### 任务要求
1/ 在Prometheus配置一文中,附加的scrape配置可以依据哪几类信息来定位一组服务?请全部列出。
2/ 能否从Prometheus配置一文停下的地方接着续写?

更新Kubernetes集群的Prometheus配置

备注

使用Helm 3在Kubernetes集群部署Prometheus和Grafana 中部署 DCGM-Exporter 管理GPU监控,需要修订Prometheus配置来抓取特定节点和端口metrics,需要修订Prometheus配置。

对于采用Prometheus Operator(例如 使用Helm 3在Kubernetes集群部署Prometheus和Grafana 就是采用 kube-prometheus-stack helm chart完成部署)构建Prometheus监控堆栈之后,可以通过设置附加的scrape配置来监控自己的自定义服务。

所谓的附加的scrape配置(additional scrape config)就是使用 正则表达式 来找寻匹配的服务,并根据 标签( label ), 注释( annotation ),命名空间( namespace )或命名( name )来定位一组服务。

附加的scrape配置(additional scrape config)是一项功能强大的底层操作,需要在 helm chart values的 prometheusSpec 部分 或者 Prometheus配置文件 中指定。所以非常适合实现一个平台界别的监控极致,而且可以控制Prometheus的安装和配置设置。

备注

本文实践是在我的 使用Helm 3在Kubernetes集群部署Prometheus和Grafana 基础上完成,目标是 在Kuternetes集成GPU可观测能力

使用Helm 3在Kubernetes集群部署Prometheus和Grafana 没有包含 在Kuternetes集成GPU可观测能力 针对GPU监控所需的 additionalScrapeConfigs 所以 prometheus 此时无法抓取 9400 端口的GPU metrics 。以下是 在Kuternetes集成GPU可观测能力 所要求的 configMap :

configMap 配置 additionalScrapeConfigs 添加 gpu-metrics
# AdditionalScrapeConfigs allows specifying additional Prometheus scrape configurations. Scrape configurations
# are appended to the configurations generated by the Prometheus Operator. Job configurations must have the form
# as specified in the official Prometheus documentation:
# https://prometheus.io/docs/prometheus/latest/configuration/configuration/#scrape_config. As scrape configs are
# appended, the user is responsible to make sure it is valid. Note that using this feature may expose the possibility
# to break upgrades of Prometheus. It is advised to review Prometheus release notes to ensure that no incompatible
# scrape configs are going to break Prometheus after the upgrade.

### 原始材料
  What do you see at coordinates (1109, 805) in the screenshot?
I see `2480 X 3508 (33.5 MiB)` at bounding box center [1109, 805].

### 参考答案
1/ 标签(label)、注释(annotation)、命名空间(namespace)、命名(name)

2/
#
# The scrape configuration example below will find master nodes, provided they have the name .*mst.*, relabel the
# port to 2379 and allow etcd scraping provided it is running on all Kubernetes master nodes
#
additionalScrapeConfigs:
- job_name: gpu-metrics
  scrape_interval: 1s
  metrics_path: /metrics
  scheme: http
  kubernetes_sd_configs:
  - role: endpoints
    namespaces:
      names:
      - gpu-operator
  relabel_configs:
  - source_labels: [__meta_kubernetes_pod_node_name]
    action: replace
    target_label: kubernetes_node
  • 获取当前 Prometheus helm :

获取当前已经安装的prometheus helm
helm list -A | grep prometheus

输出信息:

获取当前已经安装的prometheus helm 输出信息
stable                      default     1           2023-03-29 22:10:58.12684326 +0800 CST  deployedkube-prometheus-stack-45.8.0v0.6        3.0

dcgm-exporter 部署情况

参考 how prometheus get dcgm-exporter metrics? #106dcgm-exporter 进行剖析:

  • Namespace

  • DaemonSet

  • Service

  • ServiceMonitor

  • ServiceAccount

  • 观察 在Kuternetes集成GPU可观测能力 部署的 service ,其中有 dcgm-exporter-1680364448 ,检查内容:

    kubectl get svc dcgm-exporter-1680364448 -o yaml
    

输出 dcgm-exporter service配置:

kubectl get svc dcgm-exporter -o yaml 输出
apiVersion: v1
kind: Service
metadata:
  annotations:
    meta.helm.sh/release-name: dcgm-exporter-1680364448
    meta.helm.sh/release-namespace: default
  creationTimestamp: "2023-04-01T15:54:13Z"
  labels:
    app.kubernetes.io/component: dcgm-exporter
    app.kubernetes.io/instance: dcgm-exporter-1680364448
    app.kubernetes.io/managed-by: Helm
    app.kubernetes.io/name: dcgm-exporter
    app.kubernetes.io/version: 2.6.10
    helm.sh/chart: dcgm-exporter-2.6.10
  managedFields:
  - apiVersion: v1
    fieldsType: FieldsV1
...
    manager: helm
    operation: Update
    time: "2023-04-01T15:54:13Z"
  name: dcgm-exporter-1680364448
  namespace: default
  resourceVersion: "6314410"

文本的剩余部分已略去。